🤖 AI Summary
Conventional life-need prediction relies on closed-set classification, failing to capture the open-endedness and fine-grained diversity of real-world human needs.
Method: This work pioneers an open-set classification formulation for life-need prediction and introduces a novel LLM-based paradigm. It integrates behavior-aware retrieval with Maslow’s hierarchy of needs to design an interpretable, scalable digital need recall module, comprising a need-alignment mechanism, instruction tuning, and a lightweight text embedding model.

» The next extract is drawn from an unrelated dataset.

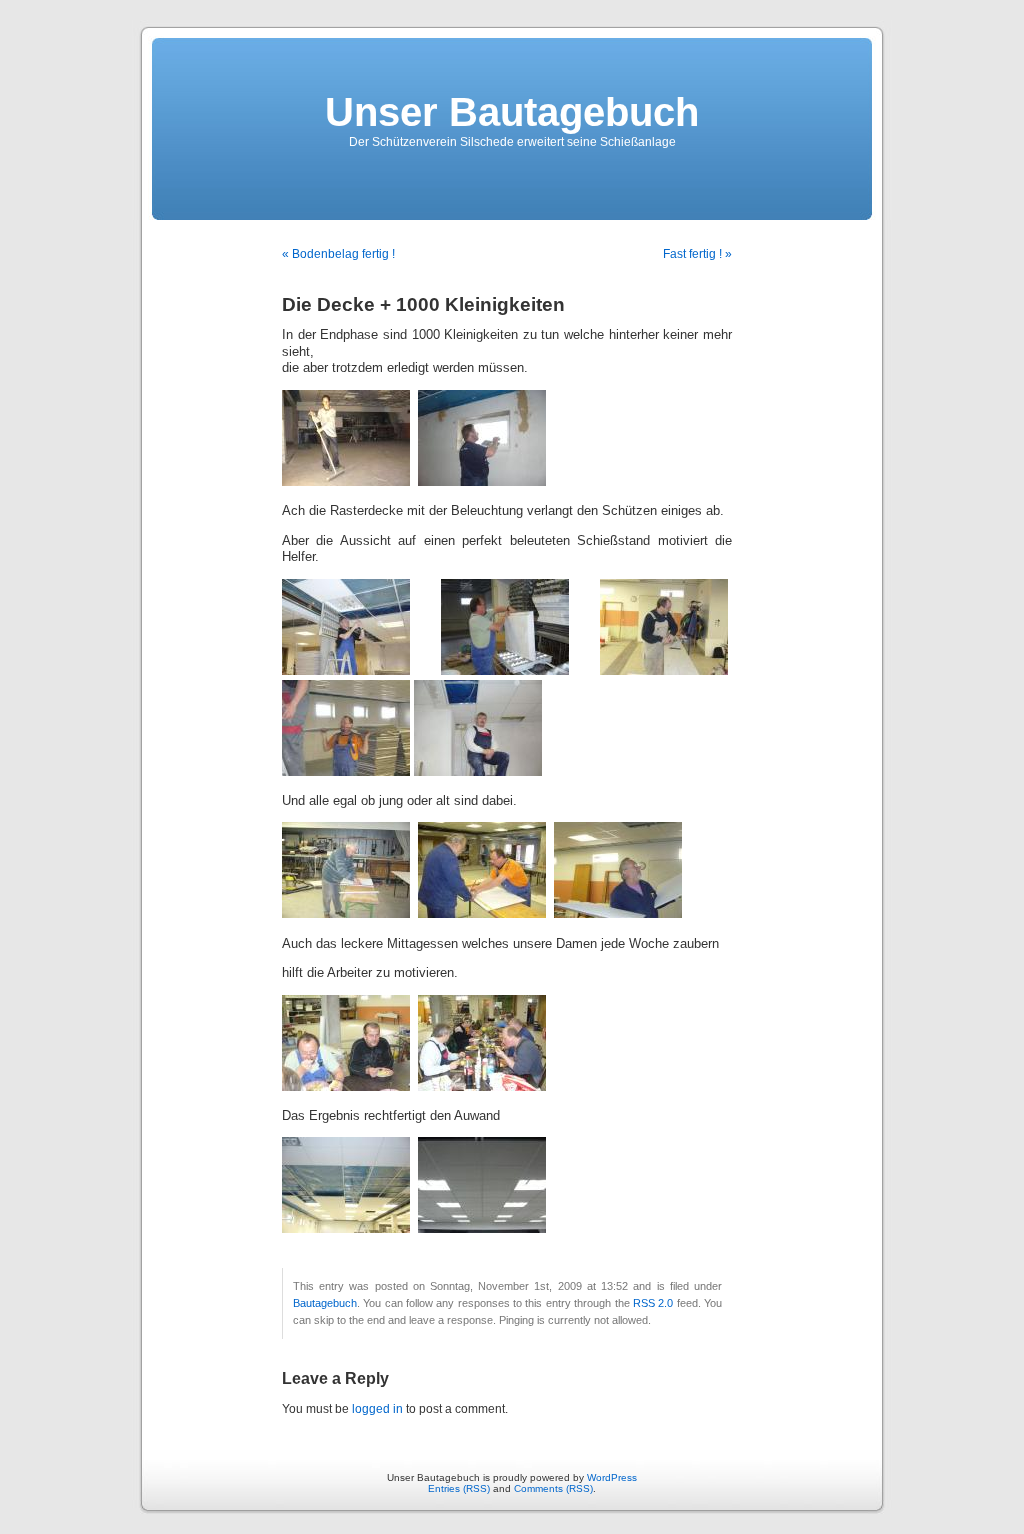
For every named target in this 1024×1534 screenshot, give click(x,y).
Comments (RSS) (553, 1488)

Contribution/Results: Evaluated on real-world platform data, our approach achieves a 19.37% average improvement in service recall over closed-set baselines. Human evaluation confirms the reasonableness and specificity of predicted needs. The framework enables efficient deployment of small-scale LLMs, balancing practical applicability with theoretical innovation in open-set demand modeling.
📝 Abstract
Living needs are the needs people generate in their daily lives for survival and well-being. On life service platforms like Meituan, user purchases are driven by living needs, making accurate living need predictions crucial for personalized service recommendations. Traditional approaches treat this prediction as a closed-set classification problem, severely limiting their ability to capture the diversity and complexity of living needs. In this work, we redefine living need prediction as an open-set classification problem and propose PIGEON, a novel system leveraging large language models (LLMs) for unrestricted need prediction. PIGEON first employs a behavior-aware record retriever to help LLMs understand user preferences, then incorporates Maslow's hierarchy of needs to align predictions with human living needs. For evaluation and application, we design a recall module based on a fine-tuned text embedding model that links flexible need descriptions to appropriate life services. Extensive experiments on real-world datasets demonstrate that PIGEON significantly outperforms closed-set approaches on need-based life service recall by an average of 19.37%. Human evaluation validates the reasonableness and specificity of our predictions. Additionally, we employ instruction tuning to enable smaller LLMs to achieve competitive performance, supporting practical deployment.